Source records
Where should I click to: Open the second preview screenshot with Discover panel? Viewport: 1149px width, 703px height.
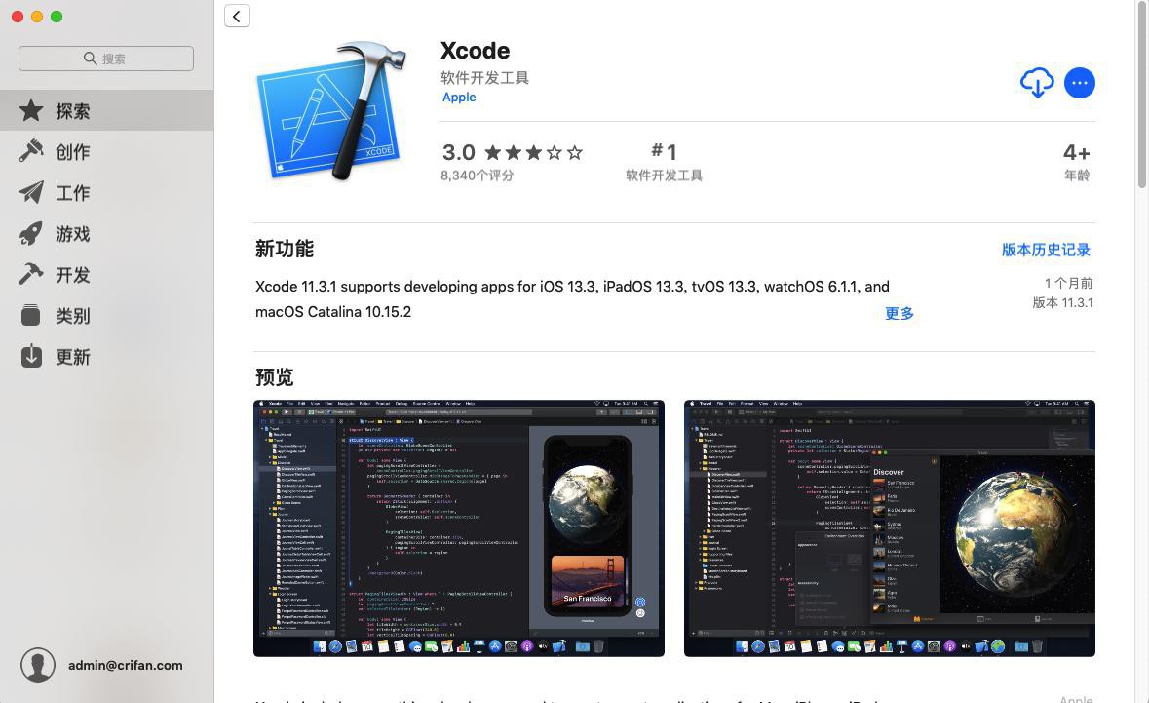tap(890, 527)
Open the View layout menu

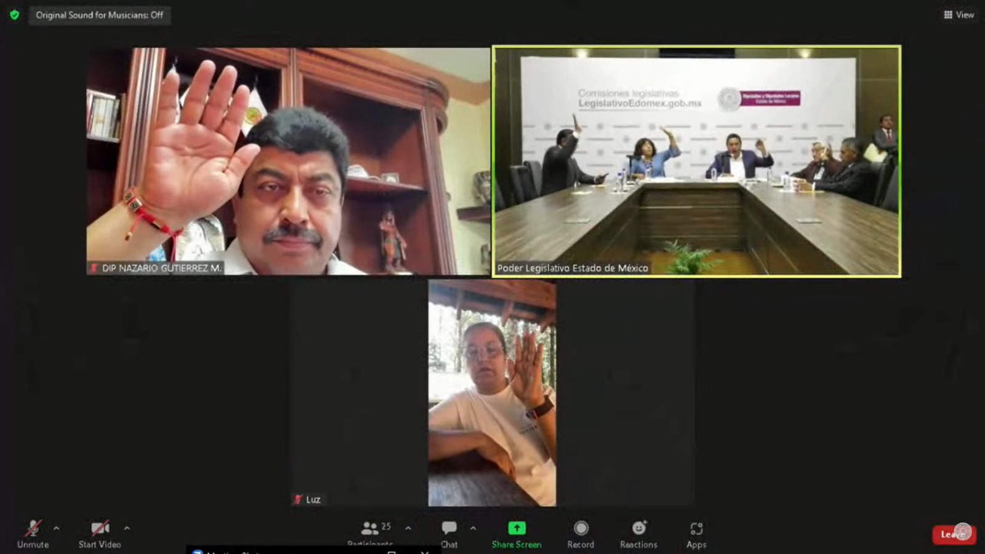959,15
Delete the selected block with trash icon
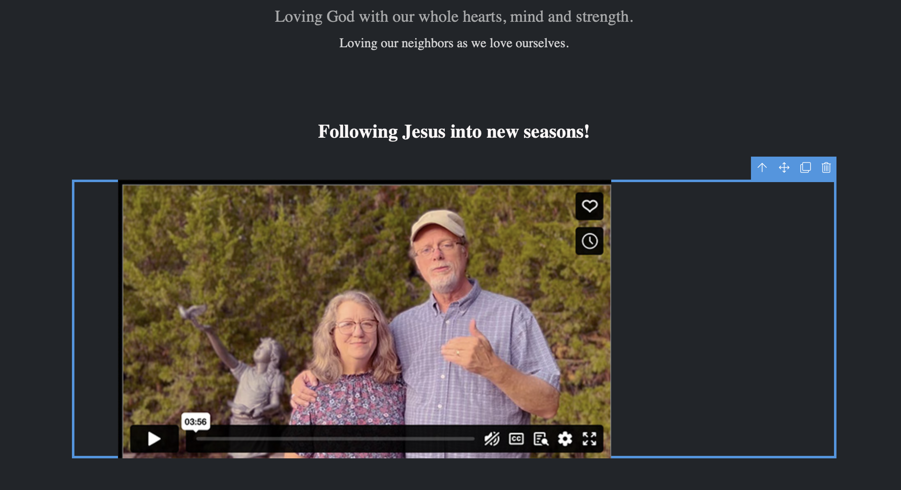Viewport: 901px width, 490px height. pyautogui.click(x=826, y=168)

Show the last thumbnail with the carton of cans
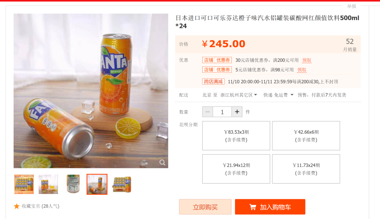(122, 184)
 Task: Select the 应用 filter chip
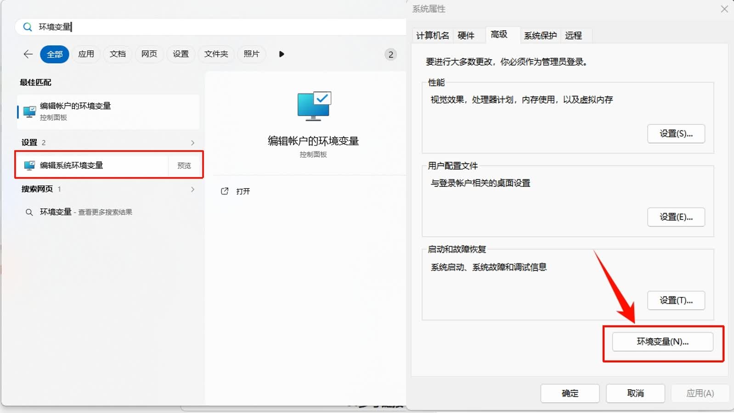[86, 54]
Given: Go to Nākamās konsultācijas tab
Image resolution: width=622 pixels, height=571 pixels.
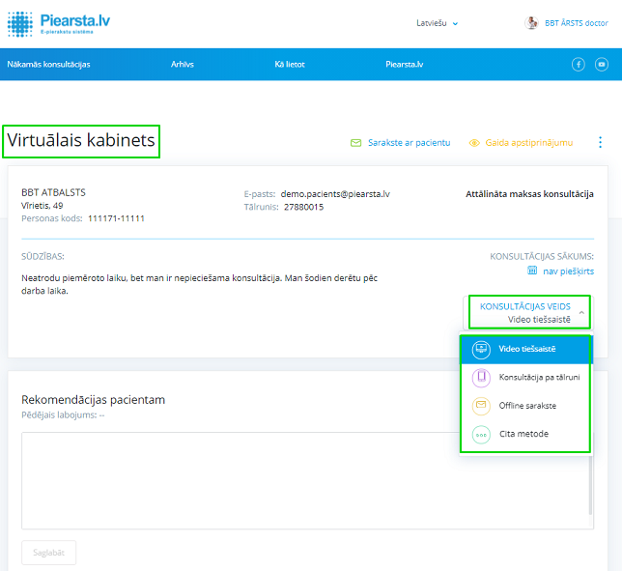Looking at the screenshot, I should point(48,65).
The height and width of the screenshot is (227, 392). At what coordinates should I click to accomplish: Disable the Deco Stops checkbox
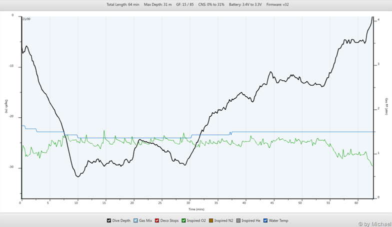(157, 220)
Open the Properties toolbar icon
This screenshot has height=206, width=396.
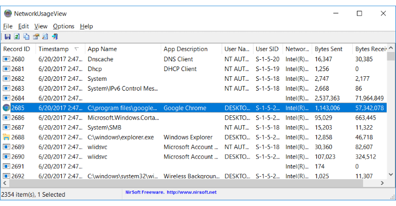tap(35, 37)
...
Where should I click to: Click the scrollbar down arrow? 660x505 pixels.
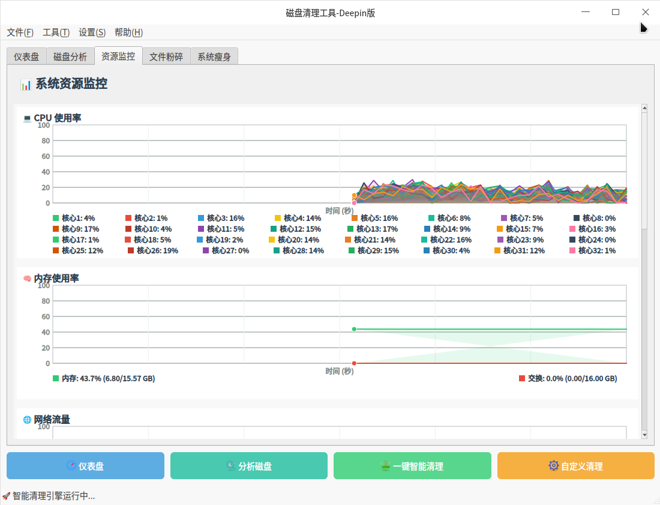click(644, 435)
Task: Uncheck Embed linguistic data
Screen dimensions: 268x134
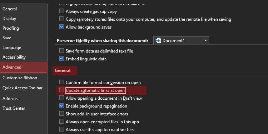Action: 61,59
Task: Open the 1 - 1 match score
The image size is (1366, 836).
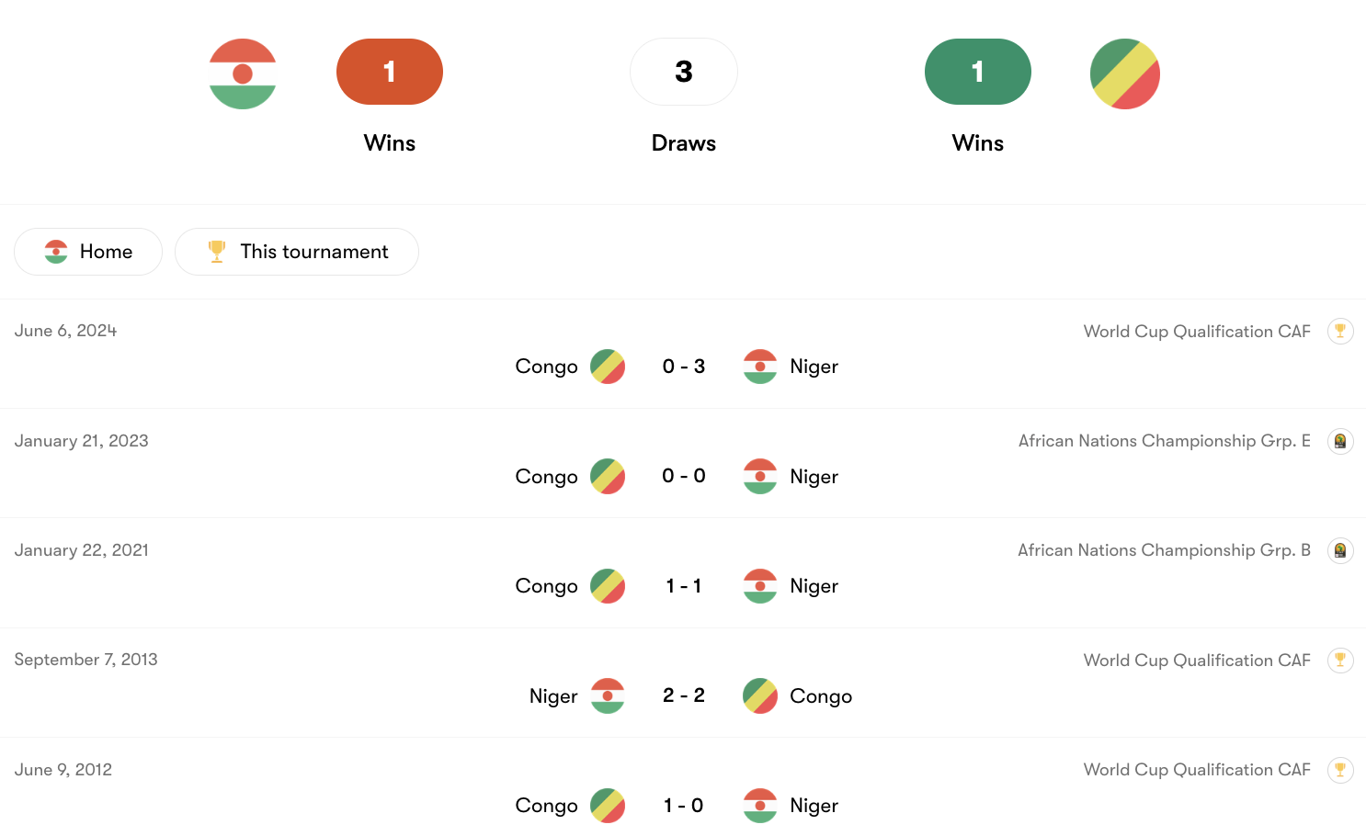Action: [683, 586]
--
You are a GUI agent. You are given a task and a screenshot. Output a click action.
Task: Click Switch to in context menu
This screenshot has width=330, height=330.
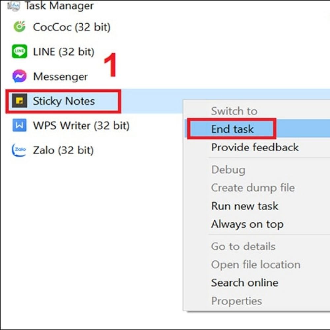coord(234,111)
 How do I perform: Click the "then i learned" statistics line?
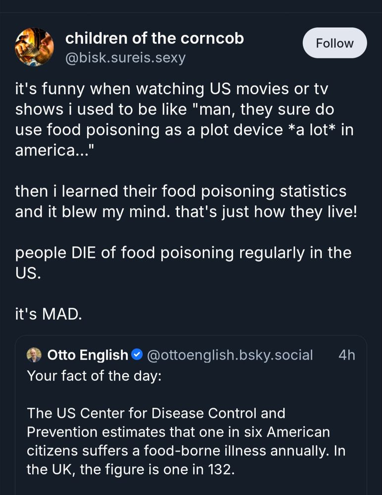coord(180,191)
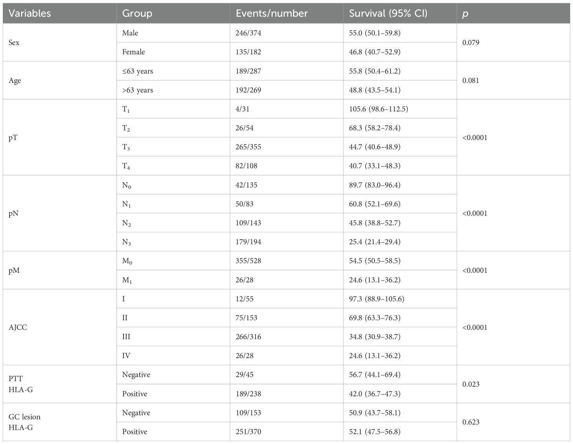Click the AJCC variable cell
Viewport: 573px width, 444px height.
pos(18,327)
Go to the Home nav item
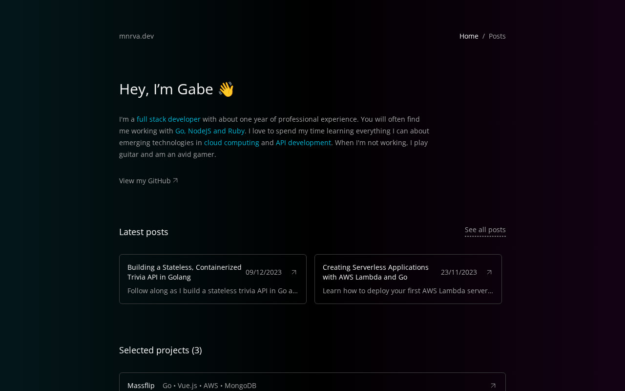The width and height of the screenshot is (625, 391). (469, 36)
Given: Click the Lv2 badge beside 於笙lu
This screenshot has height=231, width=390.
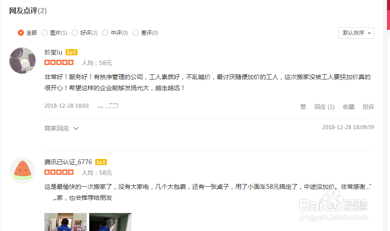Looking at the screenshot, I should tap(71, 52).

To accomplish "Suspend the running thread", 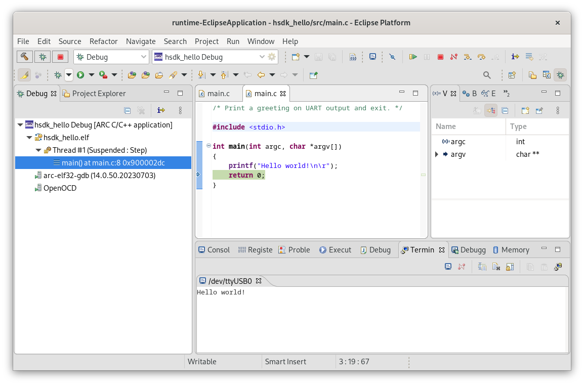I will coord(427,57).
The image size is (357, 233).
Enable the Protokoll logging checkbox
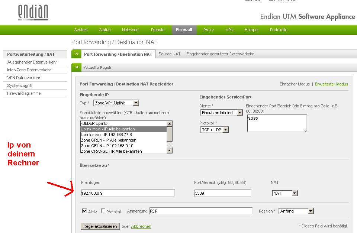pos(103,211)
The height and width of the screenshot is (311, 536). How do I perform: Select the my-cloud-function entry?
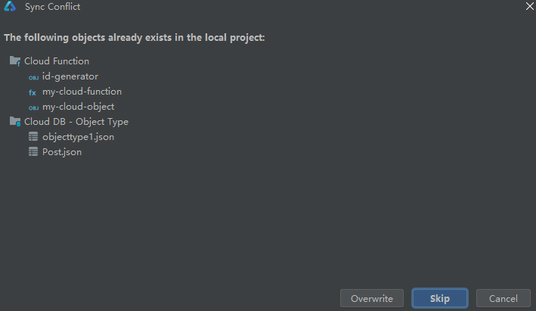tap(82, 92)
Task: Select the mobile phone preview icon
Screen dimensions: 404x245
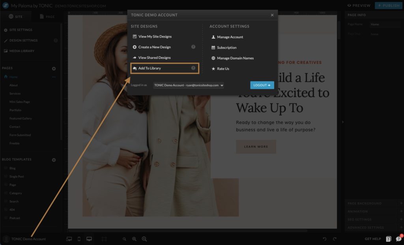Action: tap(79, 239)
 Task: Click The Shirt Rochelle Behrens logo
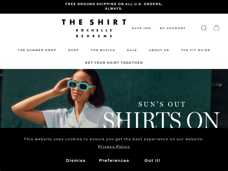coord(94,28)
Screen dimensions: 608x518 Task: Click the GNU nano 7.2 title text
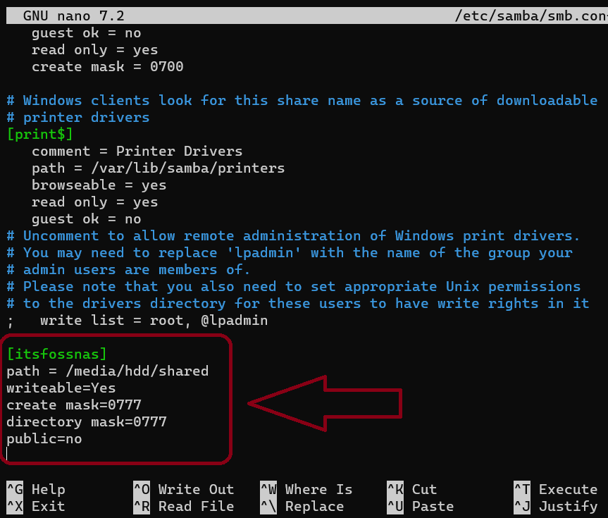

[DIRECTIONS FOR THIS TASK]
The lines to reproduce run from the one above containing "How do I perform: Click" through the one containing "Given: Click the Lv2 badge beside 於笙lu". Copy them exactly and leave out all pictures.

[SOLUTION TO THIS EXERCISE]
 How do I perform: Click the "then i learned" statistics line?
coord(180,191)
Click the AJCC variable cell
Viewport: 573px width, 444px height.
pos(18,327)
Go to the Home nav item
The width and height of the screenshot is (625, 391). (469, 36)
Given: Click the Lv2 badge beside 於笙lu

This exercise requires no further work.